US Trade Representative Katherine Tai has for the first time set out the Biden administration’s “new approach” to trade with China, though experts suggest the strategy largely maintains policies introduced during the Trump era.

In a speech in Washington DC this week, Tai unveiled the administration’s long-awaited strategy after a comprehensive “top-to-bottom” review by the White House in recent months.

Tai said the US does not want to “inflame” relations with China, but spoke about the need to defend America’s economic interests “to the hilt”.

She vowed to hold “frank conversations” with her counterpart, Chinese vice premier Liu He, over the progress of the phase one agreement signed during President Trump’s term in office.

Tai also announced Trump-era tariff exclusions would be reintroduced, potentially covering billions of dollars’ worth of goods, and that the US would seek to use the “full range of tools” available to combat China’s non-market trade practices, such as subsidies for state-owned enterprises.

“Finally and critically, we will continue to work with allies to shape the rules for fair trade in the 21st century, and facilitate a race to the top for market economies and democracies,” Tai said.

Businesses had been clamouring for the Biden administration to lay out a new US-China trade policy. In early September, Charles Freeman, the senior vice president for Asia at the US Chamber of Commerce, said to the New York Times there has been “frustration for the business community at the lack of concrete China economic policy”.

But others have already voiced their displeasure at the agreement, particularly on the issue of tariffs, and analysis from law firm Mayer Brown says the new strategy looks to “build on many of the trade policies of the Trump administration rather than depart significantly from them”.



Following Tai’s speech, some in the US business sector were hugely critical of the White House’s decision to maintain a key element of former President Trump’s China trade policy – tariffs.

“[The] long-awaited announcement proved the Biden administration’s trade strategy on China to be lacklustre at most, and will further inflict unnecessary damage to the American economy and retail supply chains,” says David French, senior vice president of government relations at the National Retail Federation.

He adds the tariffs would only add to challenges for US retailers grappling with the economic effects of the Covid-19 pandemic, and ultimately force consumers to pay higher prices.

Law firm Crowell and Moring, in an analysis of Tai’s speech, says Tai has shown “little indication” that the Section 301 tariffs targeting the vast majority of Chinese imports will be removed.

Chad Brown, senior fellow at the Peterson Institute for International Economics (PIIE), says those tariffs cover an estimated US$135bn of imports of intermediate inputs from China alone.

There are even suggestions the Biden administration could ramp up levies on imports from China in the future.

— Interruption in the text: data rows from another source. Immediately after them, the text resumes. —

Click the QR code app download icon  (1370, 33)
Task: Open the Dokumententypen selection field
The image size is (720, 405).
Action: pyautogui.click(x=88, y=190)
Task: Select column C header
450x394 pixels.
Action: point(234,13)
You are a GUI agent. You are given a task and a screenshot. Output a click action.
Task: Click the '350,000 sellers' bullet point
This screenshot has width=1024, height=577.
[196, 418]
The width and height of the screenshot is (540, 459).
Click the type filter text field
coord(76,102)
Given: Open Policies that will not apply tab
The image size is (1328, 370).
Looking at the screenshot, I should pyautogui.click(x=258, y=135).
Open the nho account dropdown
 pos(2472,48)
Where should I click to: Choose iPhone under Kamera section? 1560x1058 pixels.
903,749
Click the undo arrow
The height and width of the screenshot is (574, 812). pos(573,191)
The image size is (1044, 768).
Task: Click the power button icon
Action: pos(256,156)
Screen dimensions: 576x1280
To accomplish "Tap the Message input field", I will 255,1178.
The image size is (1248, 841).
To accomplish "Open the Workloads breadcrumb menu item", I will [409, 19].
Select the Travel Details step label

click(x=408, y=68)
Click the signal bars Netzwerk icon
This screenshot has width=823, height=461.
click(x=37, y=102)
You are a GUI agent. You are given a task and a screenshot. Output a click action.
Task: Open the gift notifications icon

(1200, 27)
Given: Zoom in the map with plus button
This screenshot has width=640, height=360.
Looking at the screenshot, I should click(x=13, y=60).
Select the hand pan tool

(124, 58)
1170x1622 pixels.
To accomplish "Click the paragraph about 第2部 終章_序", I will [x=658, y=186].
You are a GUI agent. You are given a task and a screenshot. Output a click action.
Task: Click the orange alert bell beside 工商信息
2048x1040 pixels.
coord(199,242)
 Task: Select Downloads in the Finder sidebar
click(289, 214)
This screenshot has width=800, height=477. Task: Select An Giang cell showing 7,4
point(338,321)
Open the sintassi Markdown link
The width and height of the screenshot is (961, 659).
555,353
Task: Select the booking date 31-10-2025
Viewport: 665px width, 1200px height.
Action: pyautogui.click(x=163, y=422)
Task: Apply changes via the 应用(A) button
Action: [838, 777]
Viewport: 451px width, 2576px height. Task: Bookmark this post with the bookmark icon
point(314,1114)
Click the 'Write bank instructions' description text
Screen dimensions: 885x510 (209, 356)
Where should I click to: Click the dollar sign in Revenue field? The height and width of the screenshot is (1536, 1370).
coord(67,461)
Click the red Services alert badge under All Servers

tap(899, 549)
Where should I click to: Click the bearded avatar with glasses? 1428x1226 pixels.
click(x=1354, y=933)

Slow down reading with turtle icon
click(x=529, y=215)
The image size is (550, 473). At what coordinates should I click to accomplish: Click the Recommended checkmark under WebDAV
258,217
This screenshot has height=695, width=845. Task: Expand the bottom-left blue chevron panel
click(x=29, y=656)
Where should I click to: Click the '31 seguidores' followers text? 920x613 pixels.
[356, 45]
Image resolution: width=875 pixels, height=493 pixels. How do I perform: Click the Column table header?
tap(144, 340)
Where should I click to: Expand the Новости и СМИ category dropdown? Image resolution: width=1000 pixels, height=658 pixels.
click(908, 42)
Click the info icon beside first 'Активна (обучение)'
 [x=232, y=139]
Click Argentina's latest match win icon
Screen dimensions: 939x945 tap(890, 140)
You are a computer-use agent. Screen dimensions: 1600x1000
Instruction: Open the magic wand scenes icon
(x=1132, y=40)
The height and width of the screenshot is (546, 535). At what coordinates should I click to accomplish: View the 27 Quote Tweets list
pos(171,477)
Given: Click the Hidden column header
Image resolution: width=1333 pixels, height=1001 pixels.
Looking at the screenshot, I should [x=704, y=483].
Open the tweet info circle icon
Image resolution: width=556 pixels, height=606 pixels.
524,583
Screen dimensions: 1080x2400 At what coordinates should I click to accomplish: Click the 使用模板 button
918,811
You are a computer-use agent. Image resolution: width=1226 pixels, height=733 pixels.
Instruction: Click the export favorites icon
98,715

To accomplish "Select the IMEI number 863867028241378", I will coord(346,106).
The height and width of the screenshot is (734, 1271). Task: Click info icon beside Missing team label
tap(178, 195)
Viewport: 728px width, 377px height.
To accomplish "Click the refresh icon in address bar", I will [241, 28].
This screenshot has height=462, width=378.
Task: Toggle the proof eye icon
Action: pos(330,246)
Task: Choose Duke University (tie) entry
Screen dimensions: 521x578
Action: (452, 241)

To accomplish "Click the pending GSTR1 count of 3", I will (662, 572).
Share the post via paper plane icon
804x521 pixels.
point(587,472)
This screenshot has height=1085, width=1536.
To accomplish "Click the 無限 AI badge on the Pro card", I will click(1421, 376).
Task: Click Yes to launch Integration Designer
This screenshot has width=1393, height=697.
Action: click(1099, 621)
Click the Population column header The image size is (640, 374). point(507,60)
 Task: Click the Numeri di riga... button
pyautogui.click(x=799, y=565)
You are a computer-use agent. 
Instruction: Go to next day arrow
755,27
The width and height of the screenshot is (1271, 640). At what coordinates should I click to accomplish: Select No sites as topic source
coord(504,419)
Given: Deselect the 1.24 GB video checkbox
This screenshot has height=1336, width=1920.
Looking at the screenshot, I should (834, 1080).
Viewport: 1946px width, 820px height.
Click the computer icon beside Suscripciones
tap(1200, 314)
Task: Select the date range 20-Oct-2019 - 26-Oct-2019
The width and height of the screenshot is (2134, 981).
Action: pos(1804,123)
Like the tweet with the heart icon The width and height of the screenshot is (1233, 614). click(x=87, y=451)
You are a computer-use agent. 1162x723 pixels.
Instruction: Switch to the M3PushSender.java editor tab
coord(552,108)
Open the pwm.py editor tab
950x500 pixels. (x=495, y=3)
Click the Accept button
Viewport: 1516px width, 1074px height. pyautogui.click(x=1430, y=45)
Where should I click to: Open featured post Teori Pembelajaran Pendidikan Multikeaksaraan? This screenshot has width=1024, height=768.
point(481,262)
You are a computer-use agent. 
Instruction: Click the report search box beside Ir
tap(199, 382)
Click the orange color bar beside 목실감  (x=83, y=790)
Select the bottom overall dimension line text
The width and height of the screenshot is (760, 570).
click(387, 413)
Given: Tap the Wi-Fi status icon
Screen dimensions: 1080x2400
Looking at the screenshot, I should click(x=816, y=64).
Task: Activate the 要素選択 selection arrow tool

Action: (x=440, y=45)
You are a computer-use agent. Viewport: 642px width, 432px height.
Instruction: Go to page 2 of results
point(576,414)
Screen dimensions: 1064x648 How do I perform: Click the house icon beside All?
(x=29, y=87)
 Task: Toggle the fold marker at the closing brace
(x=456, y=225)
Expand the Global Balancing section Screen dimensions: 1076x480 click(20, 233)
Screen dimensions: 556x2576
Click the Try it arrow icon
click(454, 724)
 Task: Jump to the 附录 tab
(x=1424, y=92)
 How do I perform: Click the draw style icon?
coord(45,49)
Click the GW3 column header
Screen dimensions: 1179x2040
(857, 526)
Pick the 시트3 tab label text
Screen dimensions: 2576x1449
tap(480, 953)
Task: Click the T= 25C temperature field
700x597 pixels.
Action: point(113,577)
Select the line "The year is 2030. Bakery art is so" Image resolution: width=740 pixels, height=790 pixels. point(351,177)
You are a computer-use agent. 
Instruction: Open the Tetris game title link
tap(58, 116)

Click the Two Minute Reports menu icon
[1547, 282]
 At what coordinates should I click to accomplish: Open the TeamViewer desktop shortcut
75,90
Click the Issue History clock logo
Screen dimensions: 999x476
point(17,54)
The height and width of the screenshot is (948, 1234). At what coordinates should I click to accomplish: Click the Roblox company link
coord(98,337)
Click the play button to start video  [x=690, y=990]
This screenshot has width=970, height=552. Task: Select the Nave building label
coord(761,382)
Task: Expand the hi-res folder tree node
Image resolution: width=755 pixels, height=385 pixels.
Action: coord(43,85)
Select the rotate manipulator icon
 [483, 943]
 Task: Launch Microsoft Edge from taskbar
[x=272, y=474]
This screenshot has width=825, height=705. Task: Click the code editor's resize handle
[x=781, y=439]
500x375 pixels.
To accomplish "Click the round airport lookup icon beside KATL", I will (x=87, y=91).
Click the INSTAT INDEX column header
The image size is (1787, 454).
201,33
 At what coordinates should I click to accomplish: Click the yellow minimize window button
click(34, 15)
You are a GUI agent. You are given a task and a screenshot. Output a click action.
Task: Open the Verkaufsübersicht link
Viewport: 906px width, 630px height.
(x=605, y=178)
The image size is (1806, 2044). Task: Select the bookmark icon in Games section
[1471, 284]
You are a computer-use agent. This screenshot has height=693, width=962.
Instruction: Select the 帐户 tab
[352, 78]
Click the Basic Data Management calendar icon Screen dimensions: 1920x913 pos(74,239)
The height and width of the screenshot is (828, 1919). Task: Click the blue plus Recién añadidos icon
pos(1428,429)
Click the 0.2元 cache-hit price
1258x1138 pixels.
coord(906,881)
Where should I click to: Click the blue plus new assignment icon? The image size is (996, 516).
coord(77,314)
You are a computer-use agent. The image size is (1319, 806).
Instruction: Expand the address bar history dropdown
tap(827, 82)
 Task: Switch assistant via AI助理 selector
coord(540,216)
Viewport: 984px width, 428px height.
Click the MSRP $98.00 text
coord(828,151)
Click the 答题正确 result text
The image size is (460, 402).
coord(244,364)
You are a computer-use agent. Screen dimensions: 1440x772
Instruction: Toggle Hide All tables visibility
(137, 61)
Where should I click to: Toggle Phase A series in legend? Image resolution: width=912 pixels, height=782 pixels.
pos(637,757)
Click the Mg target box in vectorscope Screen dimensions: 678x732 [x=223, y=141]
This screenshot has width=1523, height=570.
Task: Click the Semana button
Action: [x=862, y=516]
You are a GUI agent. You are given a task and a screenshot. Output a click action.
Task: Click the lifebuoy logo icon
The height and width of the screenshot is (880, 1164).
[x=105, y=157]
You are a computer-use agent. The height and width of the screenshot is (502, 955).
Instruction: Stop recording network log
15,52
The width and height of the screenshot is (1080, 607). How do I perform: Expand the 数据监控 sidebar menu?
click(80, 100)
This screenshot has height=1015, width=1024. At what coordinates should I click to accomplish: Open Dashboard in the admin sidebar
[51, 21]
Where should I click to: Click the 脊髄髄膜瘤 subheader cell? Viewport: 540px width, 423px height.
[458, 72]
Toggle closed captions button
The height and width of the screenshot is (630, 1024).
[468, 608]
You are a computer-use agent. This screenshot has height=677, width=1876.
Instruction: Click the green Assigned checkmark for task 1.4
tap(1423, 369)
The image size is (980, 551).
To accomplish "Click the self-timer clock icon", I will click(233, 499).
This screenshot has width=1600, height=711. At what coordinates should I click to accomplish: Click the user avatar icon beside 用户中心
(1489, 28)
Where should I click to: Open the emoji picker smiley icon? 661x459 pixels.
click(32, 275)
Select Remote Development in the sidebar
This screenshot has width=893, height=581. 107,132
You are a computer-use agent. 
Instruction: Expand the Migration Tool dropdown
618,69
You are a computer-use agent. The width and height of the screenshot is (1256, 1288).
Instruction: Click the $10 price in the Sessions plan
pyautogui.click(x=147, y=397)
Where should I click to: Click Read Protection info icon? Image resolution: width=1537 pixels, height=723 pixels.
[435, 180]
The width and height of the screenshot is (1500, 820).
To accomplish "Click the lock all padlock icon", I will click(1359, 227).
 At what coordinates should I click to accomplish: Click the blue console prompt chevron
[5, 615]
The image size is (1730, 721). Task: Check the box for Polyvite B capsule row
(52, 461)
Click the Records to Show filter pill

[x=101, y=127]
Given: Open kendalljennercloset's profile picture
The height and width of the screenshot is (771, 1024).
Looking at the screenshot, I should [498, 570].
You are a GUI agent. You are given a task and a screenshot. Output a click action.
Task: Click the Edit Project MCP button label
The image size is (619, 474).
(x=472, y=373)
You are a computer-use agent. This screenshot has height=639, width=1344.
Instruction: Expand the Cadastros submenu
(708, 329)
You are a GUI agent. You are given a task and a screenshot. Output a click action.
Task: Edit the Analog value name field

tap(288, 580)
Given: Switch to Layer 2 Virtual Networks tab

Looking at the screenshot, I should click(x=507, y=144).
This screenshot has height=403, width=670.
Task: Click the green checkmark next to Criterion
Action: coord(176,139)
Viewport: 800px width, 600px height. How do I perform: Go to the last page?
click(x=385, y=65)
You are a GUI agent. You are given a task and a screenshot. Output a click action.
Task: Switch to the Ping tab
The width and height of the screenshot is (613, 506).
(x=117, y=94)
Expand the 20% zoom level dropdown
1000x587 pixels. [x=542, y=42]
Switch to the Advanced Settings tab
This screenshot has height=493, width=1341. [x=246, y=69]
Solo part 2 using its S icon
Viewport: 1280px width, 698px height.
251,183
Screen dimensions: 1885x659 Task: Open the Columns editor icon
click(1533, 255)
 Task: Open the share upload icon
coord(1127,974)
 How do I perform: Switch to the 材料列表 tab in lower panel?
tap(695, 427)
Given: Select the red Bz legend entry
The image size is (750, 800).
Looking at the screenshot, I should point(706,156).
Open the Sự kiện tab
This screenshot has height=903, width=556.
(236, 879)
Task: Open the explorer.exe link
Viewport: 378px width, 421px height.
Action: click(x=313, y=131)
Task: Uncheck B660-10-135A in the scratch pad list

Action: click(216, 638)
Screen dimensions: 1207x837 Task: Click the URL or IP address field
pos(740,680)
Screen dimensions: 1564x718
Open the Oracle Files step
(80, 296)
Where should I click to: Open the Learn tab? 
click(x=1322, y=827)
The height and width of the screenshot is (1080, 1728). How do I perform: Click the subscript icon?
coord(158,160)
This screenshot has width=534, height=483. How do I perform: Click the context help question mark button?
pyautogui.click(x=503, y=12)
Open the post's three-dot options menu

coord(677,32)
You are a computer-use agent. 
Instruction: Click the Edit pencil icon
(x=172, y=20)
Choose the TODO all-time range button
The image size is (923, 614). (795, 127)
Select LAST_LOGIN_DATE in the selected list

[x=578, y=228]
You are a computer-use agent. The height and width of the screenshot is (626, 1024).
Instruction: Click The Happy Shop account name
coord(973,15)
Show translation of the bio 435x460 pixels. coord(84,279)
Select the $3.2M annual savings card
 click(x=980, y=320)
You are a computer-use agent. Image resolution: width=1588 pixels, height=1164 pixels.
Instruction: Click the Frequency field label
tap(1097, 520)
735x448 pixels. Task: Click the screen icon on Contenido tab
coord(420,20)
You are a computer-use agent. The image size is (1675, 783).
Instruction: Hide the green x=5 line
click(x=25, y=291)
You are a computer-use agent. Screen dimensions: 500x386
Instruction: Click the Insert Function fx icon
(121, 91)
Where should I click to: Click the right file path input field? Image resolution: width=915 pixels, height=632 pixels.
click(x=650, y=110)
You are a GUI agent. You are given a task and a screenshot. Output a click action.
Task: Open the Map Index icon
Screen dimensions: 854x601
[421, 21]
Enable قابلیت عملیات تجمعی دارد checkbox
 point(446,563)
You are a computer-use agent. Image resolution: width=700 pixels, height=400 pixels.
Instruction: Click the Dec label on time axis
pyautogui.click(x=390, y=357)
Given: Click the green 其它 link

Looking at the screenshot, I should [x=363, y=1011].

Andy Shoyer, a partner at law firm Sidley Austin, tells GTR that Tai “has been very clear that she is not getting rid of any of the tools that the Trump administration left on the table”.

“For example we saw the initiation of a new section 232 investigation on high-tech batteries,” he says. “It could also look to use the section 201 safeguard mechanism”.

Tai has offered some relief for American businesses, however, pledging to restart tariff exclusions that were introduced under Trump but expired in December – though Crowell and Moring says details are thin on the scope and timing of these plans.


Sticking with phase one

In another sign the Biden administration will stick to the status quo on China trade policy, Tai pledged to continue enforcing Trump’s so-called “phase one” trade deal.

The deal, signed in early 2020 – and hailed by President Trump as the “biggest deal anybody has ever seen” – put in place various obligations on China around product purchases and intellectual property right enforcement, and improved market access for the agriculture and financial services sectors.

The agreement has “stabilised the market, especially for US agricultural exports”, Tai says. “But our analysis indicates that while commitments in certain areas have been met… there have also been shortfalls in others.

“The reality is this agreement did not meaningfully address the fundamental concerns that we have with China’s trade practices and their harmful impacts on the US economy.”

PIIE’s Brown says the speech shows the Biden administration has – after evaluating President Donald Trump’s trade legacy – decided to continue holding China’s “feet to the fire” on the phase one deal.

“Anyone looking for a dramatic policy change toward China from the last administration will not find any evidence of it,” he adds.

Brown estimates in analysis released this week that, as of August 2021, China has only bought about 61% of the US goods that it was expected to by this stage in the deal.

“Put differently, China is cumulatively about US$107bn behind in its expected purchases of US goods so far,” he says.

US manufacturing exports such as aircraft and vehicles make up 70% of covered goods, Brown says, but sales in this sector through August 2021 are only at 59% of the pro-rated target.

When the initial product purchase commitment period draws to a close at the end of 2021, it is unclear whether the Biden administration will seek to enforce similar obligations outlined in the agreement from 2022 to 2025. Tai said the language for these commitments is less “specific”.

Nonetheless, PIIE’s Brown suggests that Tai showed no indication she would pursue the “phase two” agreement that Trump envisioned would cover issues such as state subsidies.